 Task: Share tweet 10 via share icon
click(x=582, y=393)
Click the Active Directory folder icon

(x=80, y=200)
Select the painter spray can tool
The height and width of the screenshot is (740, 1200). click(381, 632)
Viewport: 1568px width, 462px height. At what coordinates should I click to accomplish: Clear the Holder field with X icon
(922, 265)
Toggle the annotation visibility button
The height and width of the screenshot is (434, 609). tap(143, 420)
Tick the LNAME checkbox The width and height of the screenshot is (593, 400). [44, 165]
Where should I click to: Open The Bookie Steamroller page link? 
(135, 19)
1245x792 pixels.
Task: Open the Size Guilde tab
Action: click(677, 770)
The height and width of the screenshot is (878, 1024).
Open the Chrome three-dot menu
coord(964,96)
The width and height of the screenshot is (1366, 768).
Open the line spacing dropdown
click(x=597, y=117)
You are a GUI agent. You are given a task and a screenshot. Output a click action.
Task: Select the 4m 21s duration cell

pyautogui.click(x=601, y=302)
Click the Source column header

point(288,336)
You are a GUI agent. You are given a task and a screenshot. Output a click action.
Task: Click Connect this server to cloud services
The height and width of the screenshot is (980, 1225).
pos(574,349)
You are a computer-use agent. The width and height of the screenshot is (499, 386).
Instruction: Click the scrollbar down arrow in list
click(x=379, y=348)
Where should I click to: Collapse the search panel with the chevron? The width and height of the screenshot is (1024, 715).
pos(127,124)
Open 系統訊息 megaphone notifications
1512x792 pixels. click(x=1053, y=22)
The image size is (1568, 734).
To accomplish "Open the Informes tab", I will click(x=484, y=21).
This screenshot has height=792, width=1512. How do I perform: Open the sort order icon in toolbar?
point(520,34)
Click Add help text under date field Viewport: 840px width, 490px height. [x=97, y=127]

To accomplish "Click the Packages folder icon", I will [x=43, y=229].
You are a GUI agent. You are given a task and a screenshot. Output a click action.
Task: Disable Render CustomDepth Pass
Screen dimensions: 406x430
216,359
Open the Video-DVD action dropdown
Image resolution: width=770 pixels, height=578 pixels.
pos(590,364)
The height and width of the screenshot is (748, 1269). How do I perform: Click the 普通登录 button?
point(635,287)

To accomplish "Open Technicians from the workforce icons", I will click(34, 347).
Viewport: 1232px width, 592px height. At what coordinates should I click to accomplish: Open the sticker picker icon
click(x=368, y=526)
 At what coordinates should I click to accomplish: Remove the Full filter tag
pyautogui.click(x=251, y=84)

Your objective - Line by line, copy the entries above exactly as they appear.

Result for this exercise -
 Task: Share tweet 10 via share icon
click(x=582, y=393)
Click the Active Directory folder icon

(x=80, y=200)
Select the painter spray can tool
The height and width of the screenshot is (740, 1200). click(381, 632)
Viewport: 1568px width, 462px height. At what coordinates should I click to accomplish: Clear the Holder field with X icon
(922, 265)
Toggle the annotation visibility button
The height and width of the screenshot is (434, 609). tap(143, 420)
Tick the LNAME checkbox The width and height of the screenshot is (593, 400). [44, 165]
Where should I click to: Open The Bookie Steamroller page link? 
(135, 19)
1245x792 pixels.
Task: Open the Size Guilde tab
Action: click(677, 770)
The height and width of the screenshot is (878, 1024).
Open the Chrome three-dot menu
coord(964,96)
The width and height of the screenshot is (1366, 768).
Open the line spacing dropdown
click(x=597, y=117)
You are a GUI agent. You are given a task and a screenshot. Output a click action.
Task: Select the 4m 21s duration cell

pyautogui.click(x=601, y=302)
Click the Source column header

point(288,336)
You are a GUI agent. You are given a task and a screenshot. Output a click action.
Task: Click Connect this server to cloud services
The height and width of the screenshot is (980, 1225).
pos(574,349)
You are a computer-use agent. The width and height of the screenshot is (499, 386).
Instruction: Click the scrollbar down arrow in list
click(x=379, y=348)
Where should I click to: Collapse the search panel with the chevron? The width and height of the screenshot is (1024, 715).
pos(127,124)
Open 系統訊息 megaphone notifications
1512x792 pixels. click(x=1053, y=22)
The image size is (1568, 734).
To accomplish "Open the Informes tab", I will click(x=484, y=21).
This screenshot has height=792, width=1512. How do I perform: Open the sort order icon in toolbar?
point(520,34)
Click Add help text under date field Viewport: 840px width, 490px height. [x=97, y=127]

To accomplish "Click the Packages folder icon", I will [x=43, y=229].
You are a GUI agent. You are given a task and a screenshot. Output a click action.
Task: Disable Render CustomDepth Pass
Screen dimensions: 406x430
216,359
Open the Video-DVD action dropdown
Image resolution: width=770 pixels, height=578 pixels.
pos(590,364)
The height and width of the screenshot is (748, 1269). How do I perform: Click the 普通登录 button?
point(635,287)

To accomplish "Open Technicians from the workforce icons", I will click(34, 347).
Viewport: 1232px width, 592px height. At what coordinates should I click to accomplish: Open the sticker picker icon
click(x=368, y=526)
 At what coordinates should I click to accomplish: Remove the Full filter tag
pyautogui.click(x=251, y=84)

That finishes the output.